**What you are asked to do:**
Turn every line of the records below into a Markdown table with the columns "No." and "Line", one row per line. Skip blank lines.

Dataset records
•••••

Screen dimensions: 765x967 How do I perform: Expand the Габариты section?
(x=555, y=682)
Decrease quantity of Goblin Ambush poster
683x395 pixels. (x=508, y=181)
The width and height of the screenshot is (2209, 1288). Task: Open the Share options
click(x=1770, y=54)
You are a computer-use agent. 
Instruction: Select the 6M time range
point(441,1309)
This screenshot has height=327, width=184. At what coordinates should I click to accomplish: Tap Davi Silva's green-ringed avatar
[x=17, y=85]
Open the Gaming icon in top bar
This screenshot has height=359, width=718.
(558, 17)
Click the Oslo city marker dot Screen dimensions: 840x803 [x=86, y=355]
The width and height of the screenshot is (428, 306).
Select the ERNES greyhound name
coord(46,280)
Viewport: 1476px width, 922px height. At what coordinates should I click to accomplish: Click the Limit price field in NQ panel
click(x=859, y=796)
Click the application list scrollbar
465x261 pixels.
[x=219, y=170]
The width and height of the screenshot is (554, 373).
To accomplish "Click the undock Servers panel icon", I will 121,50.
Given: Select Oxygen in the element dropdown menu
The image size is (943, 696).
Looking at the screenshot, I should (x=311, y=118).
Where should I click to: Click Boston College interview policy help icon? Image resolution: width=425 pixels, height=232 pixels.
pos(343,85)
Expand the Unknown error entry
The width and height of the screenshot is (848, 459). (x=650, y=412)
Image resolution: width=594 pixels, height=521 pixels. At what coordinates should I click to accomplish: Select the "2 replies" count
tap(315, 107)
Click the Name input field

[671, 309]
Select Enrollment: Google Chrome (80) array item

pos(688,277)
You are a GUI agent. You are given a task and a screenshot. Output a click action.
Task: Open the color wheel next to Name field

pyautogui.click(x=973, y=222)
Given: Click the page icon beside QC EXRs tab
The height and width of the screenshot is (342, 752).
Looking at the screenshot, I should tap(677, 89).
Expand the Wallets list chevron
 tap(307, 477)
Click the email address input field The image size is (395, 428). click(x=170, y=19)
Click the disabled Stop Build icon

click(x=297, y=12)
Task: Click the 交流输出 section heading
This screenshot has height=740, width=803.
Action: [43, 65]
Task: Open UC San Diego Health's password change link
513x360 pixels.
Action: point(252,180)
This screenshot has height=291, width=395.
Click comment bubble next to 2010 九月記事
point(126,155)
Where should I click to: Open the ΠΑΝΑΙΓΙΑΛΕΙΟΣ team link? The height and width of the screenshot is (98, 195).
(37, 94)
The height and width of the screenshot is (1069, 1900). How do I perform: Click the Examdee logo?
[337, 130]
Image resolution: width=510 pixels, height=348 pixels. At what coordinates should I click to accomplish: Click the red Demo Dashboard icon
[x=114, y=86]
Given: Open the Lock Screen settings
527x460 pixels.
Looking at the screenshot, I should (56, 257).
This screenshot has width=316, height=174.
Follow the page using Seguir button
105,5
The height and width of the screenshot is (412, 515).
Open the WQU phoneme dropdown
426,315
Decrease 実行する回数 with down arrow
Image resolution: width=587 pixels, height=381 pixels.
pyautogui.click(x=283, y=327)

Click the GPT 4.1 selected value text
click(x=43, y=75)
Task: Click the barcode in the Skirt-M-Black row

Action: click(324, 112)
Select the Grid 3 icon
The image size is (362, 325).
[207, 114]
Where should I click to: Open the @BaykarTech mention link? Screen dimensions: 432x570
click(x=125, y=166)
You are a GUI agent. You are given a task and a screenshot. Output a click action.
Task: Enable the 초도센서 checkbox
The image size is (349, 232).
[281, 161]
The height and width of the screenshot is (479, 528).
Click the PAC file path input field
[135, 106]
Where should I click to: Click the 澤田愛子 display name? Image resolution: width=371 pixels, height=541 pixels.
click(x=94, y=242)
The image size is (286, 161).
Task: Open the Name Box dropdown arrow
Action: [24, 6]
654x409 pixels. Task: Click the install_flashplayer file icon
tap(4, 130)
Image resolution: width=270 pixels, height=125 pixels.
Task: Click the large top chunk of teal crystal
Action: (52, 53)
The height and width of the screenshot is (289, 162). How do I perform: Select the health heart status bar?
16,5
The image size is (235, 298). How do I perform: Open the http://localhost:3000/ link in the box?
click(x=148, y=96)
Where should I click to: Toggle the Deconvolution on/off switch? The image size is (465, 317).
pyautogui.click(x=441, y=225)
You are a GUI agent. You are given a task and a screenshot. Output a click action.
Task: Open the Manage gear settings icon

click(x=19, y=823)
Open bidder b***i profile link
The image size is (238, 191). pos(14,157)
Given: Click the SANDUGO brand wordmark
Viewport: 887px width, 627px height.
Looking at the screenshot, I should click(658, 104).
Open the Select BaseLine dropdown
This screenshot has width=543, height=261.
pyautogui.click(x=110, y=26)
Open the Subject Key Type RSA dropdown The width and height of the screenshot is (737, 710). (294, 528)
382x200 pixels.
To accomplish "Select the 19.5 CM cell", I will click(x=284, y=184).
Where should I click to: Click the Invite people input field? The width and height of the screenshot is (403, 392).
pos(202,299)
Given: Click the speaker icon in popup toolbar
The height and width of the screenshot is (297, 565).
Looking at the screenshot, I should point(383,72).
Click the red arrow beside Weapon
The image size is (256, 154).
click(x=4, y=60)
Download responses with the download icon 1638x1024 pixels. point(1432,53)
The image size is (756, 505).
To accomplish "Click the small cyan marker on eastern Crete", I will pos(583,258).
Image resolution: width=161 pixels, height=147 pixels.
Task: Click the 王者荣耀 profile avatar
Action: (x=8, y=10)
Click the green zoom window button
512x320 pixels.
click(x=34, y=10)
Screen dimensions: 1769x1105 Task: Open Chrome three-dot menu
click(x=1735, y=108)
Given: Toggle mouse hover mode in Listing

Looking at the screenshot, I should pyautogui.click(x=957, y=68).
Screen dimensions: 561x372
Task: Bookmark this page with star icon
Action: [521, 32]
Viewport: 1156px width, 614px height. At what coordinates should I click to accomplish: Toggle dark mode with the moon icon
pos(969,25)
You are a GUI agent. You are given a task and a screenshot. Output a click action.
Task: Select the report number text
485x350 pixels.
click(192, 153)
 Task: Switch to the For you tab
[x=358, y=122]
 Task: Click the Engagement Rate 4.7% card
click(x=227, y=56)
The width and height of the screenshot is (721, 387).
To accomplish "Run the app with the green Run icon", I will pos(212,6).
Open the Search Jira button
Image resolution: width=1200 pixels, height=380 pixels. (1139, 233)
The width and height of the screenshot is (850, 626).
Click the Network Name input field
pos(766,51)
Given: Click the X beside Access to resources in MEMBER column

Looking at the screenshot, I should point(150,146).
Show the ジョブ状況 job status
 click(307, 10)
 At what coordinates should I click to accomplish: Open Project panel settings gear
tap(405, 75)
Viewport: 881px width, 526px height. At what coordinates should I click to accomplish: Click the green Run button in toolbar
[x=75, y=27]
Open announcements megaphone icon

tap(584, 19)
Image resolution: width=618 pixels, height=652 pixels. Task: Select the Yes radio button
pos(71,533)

•••••

**Finished exercise:**
| No. | Line |
|---|---|
| 1 | Screen dimensions: 765x967 How do I perform: Expand the Габариты section? |
| 2 | (x=555, y=682) |
| 3 | Decrease quantity of Goblin Ambush poster |
| 4 | 683x395 pixels. (x=508, y=181) |
| 5 | The width and height of the screenshot is (2209, 1288). Task: Open the Share options |
| 6 | click(x=1770, y=54) |
| 7 | You are a computer-use agent.  |
| 8 | Instruction: Select the 6M time range |
| 9 | point(441,1309) |
| 10 | This screenshot has height=327, width=184. At what coordinates should I click to accomplish: Tap Davi Silva's green-ringed avatar |
| 11 | [x=17, y=85] |
| 12 | Open the Gaming icon in top bar |
| 13 | This screenshot has height=359, width=718. |
| 14 | (558, 17) |
| 15 | Click the Oslo city marker dot Screen dimensions: 840x803 [x=86, y=355] |
| 16 | The width and height of the screenshot is (428, 306). |
| 17 | Select the ERNES greyhound name |
| 18 | coord(46,280) |
| 19 | Viewport: 1476px width, 922px height. At what coordinates should I click to accomplish: Click the Limit price field in NQ panel |
| 20 | click(x=859, y=796) |
| 21 | Click the application list scrollbar |
| 22 | 465x261 pixels. |
| 23 | [x=219, y=170] |
| 24 | The width and height of the screenshot is (554, 373). |
| 25 | To accomplish "Click the undock Servers panel icon", I will 121,50. |
| 26 | Given: Select Oxygen in the element dropdown menu |
| 27 | The image size is (943, 696). |
| 28 | Looking at the screenshot, I should (x=311, y=118). |
| 29 | Where should I click to: Click Boston College interview policy help icon? Image resolution: width=425 pixels, height=232 pixels. |
| 30 | pos(343,85) |
| 31 | Expand the Unknown error entry |
| 32 | The width and height of the screenshot is (848, 459). (x=650, y=412) |
| 33 | Image resolution: width=594 pixels, height=521 pixels. At what coordinates should I click to accomplish: Select the "2 replies" count |
| 34 | tap(315, 107) |
| 35 | Click the Name input field |
| 36 | [671, 309] |
| 37 | Select Enrollment: Google Chrome (80) array item |
| 38 | pos(688,277) |
| 39 | You are a GUI agent. You are given a task and a screenshot. Output a click action. |
| 40 | Task: Open the color wheel next to Name field |
| 41 | pyautogui.click(x=973, y=222) |
| 42 | Given: Click the page icon beside QC EXRs tab |
| 43 | The height and width of the screenshot is (342, 752). |
| 44 | Looking at the screenshot, I should tap(677, 89). |
| 45 | Expand the Wallets list chevron |
| 46 |  tap(307, 477) |
| 47 | Click the email address input field The image size is (395, 428). click(x=170, y=19) |
| 48 | Click the disabled Stop Build icon |
| 49 | click(x=297, y=12) |
| 50 | Task: Click the 交流输出 section heading |
| 51 | This screenshot has height=740, width=803. |
| 52 | Action: [43, 65] |
| 53 | Task: Open UC San Diego Health's password change link |
| 54 | 513x360 pixels. |
| 55 | Action: point(252,180) |
| 56 | This screenshot has height=291, width=395. |
| 57 | Click comment bubble next to 2010 九月記事 |
| 58 | point(126,155) |
| 59 | Where should I click to: Open the ΠΑΝΑΙΓΙΑΛΕΙΟΣ team link? The height and width of the screenshot is (98, 195). |
| 60 | (37, 94) |
| 61 | The height and width of the screenshot is (1069, 1900). How do I perform: Click the Examdee logo? |
| 62 | [337, 130] |
| 63 | Image resolution: width=510 pixels, height=348 pixels. At what coordinates should I click to accomplish: Click the red Demo Dashboard icon |
| 64 | [x=114, y=86] |
| 65 | Given: Open the Lock Screen settings |
| 66 | 527x460 pixels. |
| 67 | Looking at the screenshot, I should (56, 257). |
| 68 | This screenshot has width=316, height=174. |
| 69 | Follow the page using Seguir button |
| 70 | 105,5 |
| 71 | The height and width of the screenshot is (412, 515). |
| 72 | Open the WQU phoneme dropdown |
| 73 | 426,315 |
| 74 | Decrease 実行する回数 with down arrow |
| 75 | Image resolution: width=587 pixels, height=381 pixels. |
| 76 | pyautogui.click(x=283, y=327) |
| 77 | Click the GPT 4.1 selected value text |
| 78 | click(x=43, y=75) |
| 79 | Task: Click the barcode in the Skirt-M-Black row |
| 80 | Action: click(324, 112) |
| 81 | Select the Grid 3 icon |
| 82 | The image size is (362, 325). |
| 83 | [207, 114] |
| 84 | Where should I click to: Open the @BaykarTech mention link? Screen dimensions: 432x570 |
| 85 | click(x=125, y=166) |
| 86 | You are a GUI agent. You are given a task and a screenshot. Output a click action. |
| 87 | Task: Enable the 초도센서 checkbox |
| 88 | The image size is (349, 232). |
| 89 | [281, 161] |
| 90 | The height and width of the screenshot is (479, 528). |
| 91 | Click the PAC file path input field |
| 92 | [135, 106] |
| 93 | Where should I click to: Click the 澤田愛子 display name? Image resolution: width=371 pixels, height=541 pixels. |
| 94 | click(x=94, y=242) |
| 95 | The image size is (286, 161). |
| 96 | Task: Open the Name Box dropdown arrow |
| 97 | Action: [24, 6] |
| 98 | 654x409 pixels. Task: Click the install_flashplayer file icon |
| 99 | tap(4, 130) |
| 100 | Image resolution: width=270 pixels, height=125 pixels. |
| 101 | Task: Click the large top chunk of teal crystal |
| 102 | Action: (52, 53) |
| 103 | The height and width of the screenshot is (289, 162). How do I perform: Select the health heart status bar? |
| 104 | 16,5 |
| 105 | The image size is (235, 298). How do I perform: Open the http://localhost:3000/ link in the box? |
| 106 | click(x=148, y=96) |
| 107 | Where should I click to: Toggle the Deconvolution on/off switch? The image size is (465, 317). |
| 108 | pyautogui.click(x=441, y=225) |
| 109 | You are a GUI agent. You are given a task and a screenshot. Output a click action. |
| 110 | Task: Open the Manage gear settings icon |
| 111 | click(x=19, y=823) |
| 112 | Open bidder b***i profile link |
| 113 | The image size is (238, 191). pos(14,157) |
| 114 | Given: Click the SANDUGO brand wordmark |
| 115 | Viewport: 887px width, 627px height. |
| 116 | Looking at the screenshot, I should click(658, 104). |
| 117 | Open the Select BaseLine dropdown |
| 118 | This screenshot has width=543, height=261. |
| 119 | pyautogui.click(x=110, y=26) |
| 120 | Open the Subject Key Type RSA dropdown The width and height of the screenshot is (737, 710). (294, 528) |
| 121 | 382x200 pixels. |
| 122 | To accomplish "Select the 19.5 CM cell", I will click(x=284, y=184). |
| 123 | Where should I click to: Click the Invite people input field? The width and height of the screenshot is (403, 392). |
| 124 | pos(202,299) |
| 125 | Given: Click the speaker icon in popup toolbar |
| 126 | The height and width of the screenshot is (297, 565). |
| 127 | Looking at the screenshot, I should point(383,72). |
| 128 | Click the red arrow beside Weapon |
| 129 | The image size is (256, 154). |
| 130 | click(x=4, y=60) |
| 131 | Download responses with the download icon 1638x1024 pixels. point(1432,53) |
| 132 | The image size is (756, 505). |
| 133 | To accomplish "Click the small cyan marker on eastern Crete", I will pos(583,258). |
| 134 | Image resolution: width=161 pixels, height=147 pixels. |
| 135 | Task: Click the 王者荣耀 profile avatar |
| 136 | Action: (x=8, y=10) |
| 137 | Click the green zoom window button |
| 138 | 512x320 pixels. |
| 139 | click(x=34, y=10) |
| 140 | Screen dimensions: 1769x1105 Task: Open Chrome three-dot menu |
| 141 | click(x=1735, y=108) |
| 142 | Given: Toggle mouse hover mode in Listing |
| 143 | Looking at the screenshot, I should pyautogui.click(x=957, y=68). |
| 144 | Screen dimensions: 561x372 |
| 145 | Task: Bookmark this page with star icon |
| 146 | Action: [521, 32] |
| 147 | Viewport: 1156px width, 614px height. At what coordinates should I click to accomplish: Toggle dark mode with the moon icon |
| 148 | pos(969,25) |
| 149 | You are a GUI agent. You are given a task and a screenshot. Output a click action. |
| 150 | Task: Select the report number text |
| 151 | 485x350 pixels. |
| 152 | click(192, 153) |
| 153 |  Task: Switch to the For you tab |
| 154 | [x=358, y=122] |
| 155 |  Task: Click the Engagement Rate 4.7% card |
| 156 | click(x=227, y=56) |
| 157 | The width and height of the screenshot is (721, 387). |
| 158 | To accomplish "Run the app with the green Run icon", I will pos(212,6). |
| 159 | Open the Search Jira button |
| 160 | Image resolution: width=1200 pixels, height=380 pixels. (1139, 233) |
| 161 | The width and height of the screenshot is (850, 626). |
| 162 | Click the Network Name input field |
| 163 | pos(766,51) |
| 164 | Given: Click the X beside Access to resources in MEMBER column |
| 165 | Looking at the screenshot, I should point(150,146). |
| 166 | Show the ジョブ状況 job status |
| 167 |  click(307, 10) |
| 168 |  At what coordinates should I click to accomplish: Open Project panel settings gear |
| 169 | tap(405, 75) |
| 170 | Viewport: 881px width, 526px height. At what coordinates should I click to accomplish: Click the green Run button in toolbar |
| 171 | [x=75, y=27] |
| 172 | Open announcements megaphone icon |
| 173 | tap(584, 19) |
| 174 | Image resolution: width=618 pixels, height=652 pixels. Task: Select the Yes radio button |
| 175 | pos(71,533) |